- [REQUIREMENT] Print the records below once again, exactly as they were given.

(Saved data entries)
----

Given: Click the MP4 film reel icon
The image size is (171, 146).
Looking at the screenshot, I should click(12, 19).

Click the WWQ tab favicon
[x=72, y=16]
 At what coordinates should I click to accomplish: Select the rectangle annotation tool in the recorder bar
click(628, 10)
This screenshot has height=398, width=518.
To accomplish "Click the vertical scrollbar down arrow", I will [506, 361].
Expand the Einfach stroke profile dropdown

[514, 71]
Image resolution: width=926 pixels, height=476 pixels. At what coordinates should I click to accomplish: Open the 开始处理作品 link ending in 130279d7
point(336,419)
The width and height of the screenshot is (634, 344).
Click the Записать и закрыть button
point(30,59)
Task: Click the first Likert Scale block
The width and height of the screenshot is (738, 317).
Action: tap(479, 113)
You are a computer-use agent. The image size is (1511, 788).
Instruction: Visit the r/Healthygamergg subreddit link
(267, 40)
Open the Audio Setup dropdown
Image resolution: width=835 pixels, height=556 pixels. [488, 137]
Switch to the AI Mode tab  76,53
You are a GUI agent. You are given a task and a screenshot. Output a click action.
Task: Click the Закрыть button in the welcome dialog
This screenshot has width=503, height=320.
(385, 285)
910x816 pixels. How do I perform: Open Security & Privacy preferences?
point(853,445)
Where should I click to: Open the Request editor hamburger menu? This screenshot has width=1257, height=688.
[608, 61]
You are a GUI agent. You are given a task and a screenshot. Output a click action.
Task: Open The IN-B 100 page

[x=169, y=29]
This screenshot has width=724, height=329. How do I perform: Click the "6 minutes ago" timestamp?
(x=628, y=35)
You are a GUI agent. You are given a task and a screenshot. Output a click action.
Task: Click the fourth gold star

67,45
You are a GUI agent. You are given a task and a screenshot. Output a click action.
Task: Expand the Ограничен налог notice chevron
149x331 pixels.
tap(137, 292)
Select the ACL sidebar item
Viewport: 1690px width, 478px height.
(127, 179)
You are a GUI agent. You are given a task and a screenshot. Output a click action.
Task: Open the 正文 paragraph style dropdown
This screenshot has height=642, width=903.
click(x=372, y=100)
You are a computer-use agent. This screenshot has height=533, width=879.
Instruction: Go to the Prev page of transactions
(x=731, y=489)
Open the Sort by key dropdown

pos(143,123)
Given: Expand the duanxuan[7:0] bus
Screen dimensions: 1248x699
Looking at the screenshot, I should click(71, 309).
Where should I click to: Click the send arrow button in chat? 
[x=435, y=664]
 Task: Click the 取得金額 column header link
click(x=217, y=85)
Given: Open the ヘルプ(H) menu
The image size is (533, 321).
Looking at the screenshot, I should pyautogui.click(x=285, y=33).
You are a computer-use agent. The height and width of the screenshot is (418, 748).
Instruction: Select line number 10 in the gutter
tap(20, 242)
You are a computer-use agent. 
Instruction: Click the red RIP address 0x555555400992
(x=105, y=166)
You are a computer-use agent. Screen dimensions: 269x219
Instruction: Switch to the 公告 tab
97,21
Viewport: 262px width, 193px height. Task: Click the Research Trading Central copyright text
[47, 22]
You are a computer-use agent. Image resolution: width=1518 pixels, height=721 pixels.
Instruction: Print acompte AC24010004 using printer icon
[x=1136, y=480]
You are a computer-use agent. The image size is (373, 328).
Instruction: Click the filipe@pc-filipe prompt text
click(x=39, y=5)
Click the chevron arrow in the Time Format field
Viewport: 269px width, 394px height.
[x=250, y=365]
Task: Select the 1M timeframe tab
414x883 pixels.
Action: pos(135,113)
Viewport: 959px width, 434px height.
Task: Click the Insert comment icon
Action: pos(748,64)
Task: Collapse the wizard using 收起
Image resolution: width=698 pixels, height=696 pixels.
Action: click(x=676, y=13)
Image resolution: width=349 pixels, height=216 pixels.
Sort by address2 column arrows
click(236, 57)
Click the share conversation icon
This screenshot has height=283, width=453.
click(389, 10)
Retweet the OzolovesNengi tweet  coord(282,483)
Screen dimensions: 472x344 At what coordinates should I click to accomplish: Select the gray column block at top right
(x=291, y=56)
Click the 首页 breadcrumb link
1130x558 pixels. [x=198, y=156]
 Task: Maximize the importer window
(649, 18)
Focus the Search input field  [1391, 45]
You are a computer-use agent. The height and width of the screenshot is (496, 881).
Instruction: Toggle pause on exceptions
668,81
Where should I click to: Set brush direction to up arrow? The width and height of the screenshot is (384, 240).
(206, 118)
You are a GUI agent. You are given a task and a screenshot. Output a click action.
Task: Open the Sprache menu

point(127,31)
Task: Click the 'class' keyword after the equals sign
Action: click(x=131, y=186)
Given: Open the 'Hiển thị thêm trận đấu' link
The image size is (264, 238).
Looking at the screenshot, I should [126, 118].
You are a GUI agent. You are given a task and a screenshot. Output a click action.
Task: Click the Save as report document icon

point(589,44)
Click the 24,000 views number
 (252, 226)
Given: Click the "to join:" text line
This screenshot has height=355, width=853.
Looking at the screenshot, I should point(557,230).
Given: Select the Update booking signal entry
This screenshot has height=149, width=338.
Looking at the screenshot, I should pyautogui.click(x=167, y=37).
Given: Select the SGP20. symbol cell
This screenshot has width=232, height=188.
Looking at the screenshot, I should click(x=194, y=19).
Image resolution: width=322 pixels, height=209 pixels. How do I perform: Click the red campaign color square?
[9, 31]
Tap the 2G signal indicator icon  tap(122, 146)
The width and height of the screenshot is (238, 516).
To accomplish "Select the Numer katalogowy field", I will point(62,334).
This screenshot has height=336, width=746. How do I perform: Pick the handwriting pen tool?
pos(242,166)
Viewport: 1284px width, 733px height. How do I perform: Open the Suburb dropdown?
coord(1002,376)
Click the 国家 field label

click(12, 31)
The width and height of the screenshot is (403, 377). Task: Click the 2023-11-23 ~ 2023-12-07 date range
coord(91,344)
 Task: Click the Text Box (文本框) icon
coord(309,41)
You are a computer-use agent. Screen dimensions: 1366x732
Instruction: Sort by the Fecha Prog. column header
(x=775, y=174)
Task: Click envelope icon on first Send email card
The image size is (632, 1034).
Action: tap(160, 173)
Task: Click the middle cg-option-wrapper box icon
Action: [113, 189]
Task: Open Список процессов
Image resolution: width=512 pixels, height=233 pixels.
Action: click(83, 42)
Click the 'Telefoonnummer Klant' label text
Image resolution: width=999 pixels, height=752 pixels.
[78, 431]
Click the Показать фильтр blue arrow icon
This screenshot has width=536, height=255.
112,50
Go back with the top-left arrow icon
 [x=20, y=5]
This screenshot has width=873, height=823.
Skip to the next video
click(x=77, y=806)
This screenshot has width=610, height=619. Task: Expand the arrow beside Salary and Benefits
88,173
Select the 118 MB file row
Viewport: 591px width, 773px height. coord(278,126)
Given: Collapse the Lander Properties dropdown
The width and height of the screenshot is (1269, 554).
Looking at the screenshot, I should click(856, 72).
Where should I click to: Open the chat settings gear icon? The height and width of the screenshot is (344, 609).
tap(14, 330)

----

- [PROBLEM SOLUTION]
Given: Click the MP4 film reel icon
The image size is (171, 146).
Looking at the screenshot, I should click(12, 19).

Click the WWQ tab favicon
[x=72, y=16]
 At what coordinates should I click to accomplish: Select the rectangle annotation tool in the recorder bar
click(628, 10)
This screenshot has height=398, width=518.
To accomplish "Click the vertical scrollbar down arrow", I will [506, 361].
Expand the Einfach stroke profile dropdown

[514, 71]
Image resolution: width=926 pixels, height=476 pixels. At what coordinates should I click to accomplish: Open the 开始处理作品 link ending in 130279d7
point(336,419)
The width and height of the screenshot is (634, 344).
Click the Записать и закрыть button
point(30,59)
Task: Click the first Likert Scale block
The width and height of the screenshot is (738, 317).
Action: tap(479, 113)
You are a computer-use agent. The image size is (1511, 788).
Instruction: Visit the r/Healthygamergg subreddit link
(267, 40)
Open the Audio Setup dropdown
Image resolution: width=835 pixels, height=556 pixels. [488, 137]
Switch to the AI Mode tab  76,53
You are a GUI agent. You are given a task and a screenshot. Output a click action.
Task: Click the Закрыть button in the welcome dialog
This screenshot has width=503, height=320.
(385, 285)
910x816 pixels. How do I perform: Open Security & Privacy preferences?
point(853,445)
Where should I click to: Open the Request editor hamburger menu? This screenshot has width=1257, height=688.
[608, 61]
You are a GUI agent. You are given a task and a screenshot. Output a click action.
Task: Open The IN-B 100 page

[x=169, y=29]
This screenshot has width=724, height=329. How do I perform: Click the "6 minutes ago" timestamp?
(x=628, y=35)
You are a GUI agent. You are given a task and a screenshot. Output a click action.
Task: Click the fourth gold star

67,45
You are a GUI agent. You are given a task and a screenshot. Output a click action.
Task: Expand the Ограничен налог notice chevron
149x331 pixels.
tap(137, 292)
Select the ACL sidebar item
Viewport: 1690px width, 478px height.
(127, 179)
You are a GUI agent. You are given a task and a screenshot. Output a click action.
Task: Open the 正文 paragraph style dropdown
This screenshot has height=642, width=903.
click(x=372, y=100)
You are a computer-use agent. This screenshot has height=533, width=879.
Instruction: Go to the Prev page of transactions
(x=731, y=489)
Open the Sort by key dropdown

pos(143,123)
Given: Expand the duanxuan[7:0] bus
Screen dimensions: 1248x699
Looking at the screenshot, I should click(71, 309).
Where should I click to: Click the send arrow button in chat? 
[x=435, y=664]
 Task: Click the 取得金額 column header link
click(x=217, y=85)
Given: Open the ヘルプ(H) menu
The image size is (533, 321).
Looking at the screenshot, I should pyautogui.click(x=285, y=33).
You are a computer-use agent. The height and width of the screenshot is (418, 748).
Instruction: Select line number 10 in the gutter
tap(20, 242)
You are a computer-use agent. 
Instruction: Click the red RIP address 0x555555400992
(x=105, y=166)
You are a computer-use agent. Screen dimensions: 269x219
Instruction: Switch to the 公告 tab
97,21
Viewport: 262px width, 193px height. Task: Click the Research Trading Central copyright text
[47, 22]
You are a computer-use agent. Image resolution: width=1518 pixels, height=721 pixels.
Instruction: Print acompte AC24010004 using printer icon
[x=1136, y=480]
You are a computer-use agent. The image size is (373, 328).
Instruction: Click the filipe@pc-filipe prompt text
click(x=39, y=5)
Click the chevron arrow in the Time Format field
Viewport: 269px width, 394px height.
[x=250, y=365]
Task: Select the 1M timeframe tab
414x883 pixels.
Action: pos(135,113)
Viewport: 959px width, 434px height.
Task: Click the Insert comment icon
Action: pos(748,64)
Task: Collapse the wizard using 收起
Image resolution: width=698 pixels, height=696 pixels.
Action: click(x=676, y=13)
Image resolution: width=349 pixels, height=216 pixels.
Sort by address2 column arrows
click(236, 57)
Click the share conversation icon
This screenshot has height=283, width=453.
click(389, 10)
Retweet the OzolovesNengi tweet  coord(282,483)
Screen dimensions: 472x344 At what coordinates should I click to accomplish: Select the gray column block at top right
(x=291, y=56)
Click the 首页 breadcrumb link
1130x558 pixels. [x=198, y=156]
 Task: Maximize the importer window
(649, 18)
Focus the Search input field  [1391, 45]
You are a computer-use agent. The height and width of the screenshot is (496, 881).
Instruction: Toggle pause on exceptions
668,81
Where should I click to: Set brush direction to up arrow? The width and height of the screenshot is (384, 240).
(206, 118)
You are a GUI agent. You are given a task and a screenshot. Output a click action.
Task: Open the Sprache menu

point(127,31)
Task: Click the 'class' keyword after the equals sign
Action: click(x=131, y=186)
Given: Open the 'Hiển thị thêm trận đấu' link
The image size is (264, 238).
Looking at the screenshot, I should [126, 118].
You are a GUI agent. You are given a task and a screenshot. Output a click action.
Task: Click the Save as report document icon

point(589,44)
Click the 24,000 views number
 (252, 226)
Given: Click the "to join:" text line
This screenshot has height=355, width=853.
Looking at the screenshot, I should point(557,230).
Given: Select the Update booking signal entry
This screenshot has height=149, width=338.
Looking at the screenshot, I should pyautogui.click(x=167, y=37).
Given: Select the SGP20. symbol cell
This screenshot has width=232, height=188.
Looking at the screenshot, I should click(x=194, y=19).
Image resolution: width=322 pixels, height=209 pixels. How do I perform: Click the red campaign color square?
[9, 31]
Tap the 2G signal indicator icon  tap(122, 146)
The width and height of the screenshot is (238, 516).
To accomplish "Select the Numer katalogowy field", I will point(62,334).
This screenshot has height=336, width=746. How do I perform: Pick the handwriting pen tool?
pos(242,166)
Viewport: 1284px width, 733px height. How do I perform: Open the Suburb dropdown?
coord(1002,376)
Click the 国家 field label

click(12, 31)
The width and height of the screenshot is (403, 377). Task: Click the 2023-11-23 ~ 2023-12-07 date range
coord(91,344)
 Task: Click the Text Box (文本框) icon
coord(309,41)
You are a computer-use agent. Screen dimensions: 1366x732
Instruction: Sort by the Fecha Prog. column header
(x=775, y=174)
Task: Click envelope icon on first Send email card
The image size is (632, 1034).
Action: tap(160, 173)
Task: Click the middle cg-option-wrapper box icon
Action: [113, 189]
Task: Open Список процессов
Image resolution: width=512 pixels, height=233 pixels.
Action: click(83, 42)
Click the 'Telefoonnummer Klant' label text
Image resolution: width=999 pixels, height=752 pixels.
[78, 431]
Click the Показать фильтр blue arrow icon
This screenshot has width=536, height=255.
112,50
Go back with the top-left arrow icon
 [x=20, y=5]
This screenshot has width=873, height=823.
Skip to the next video
click(x=77, y=806)
This screenshot has width=610, height=619. Task: Expand the arrow beside Salary and Benefits
88,173
Select the 118 MB file row
Viewport: 591px width, 773px height. coord(278,126)
Given: Collapse the Lander Properties dropdown
The width and height of the screenshot is (1269, 554).
Looking at the screenshot, I should click(856, 72).
Where should I click to: Open the chat settings gear icon? The height and width of the screenshot is (344, 609).
tap(14, 330)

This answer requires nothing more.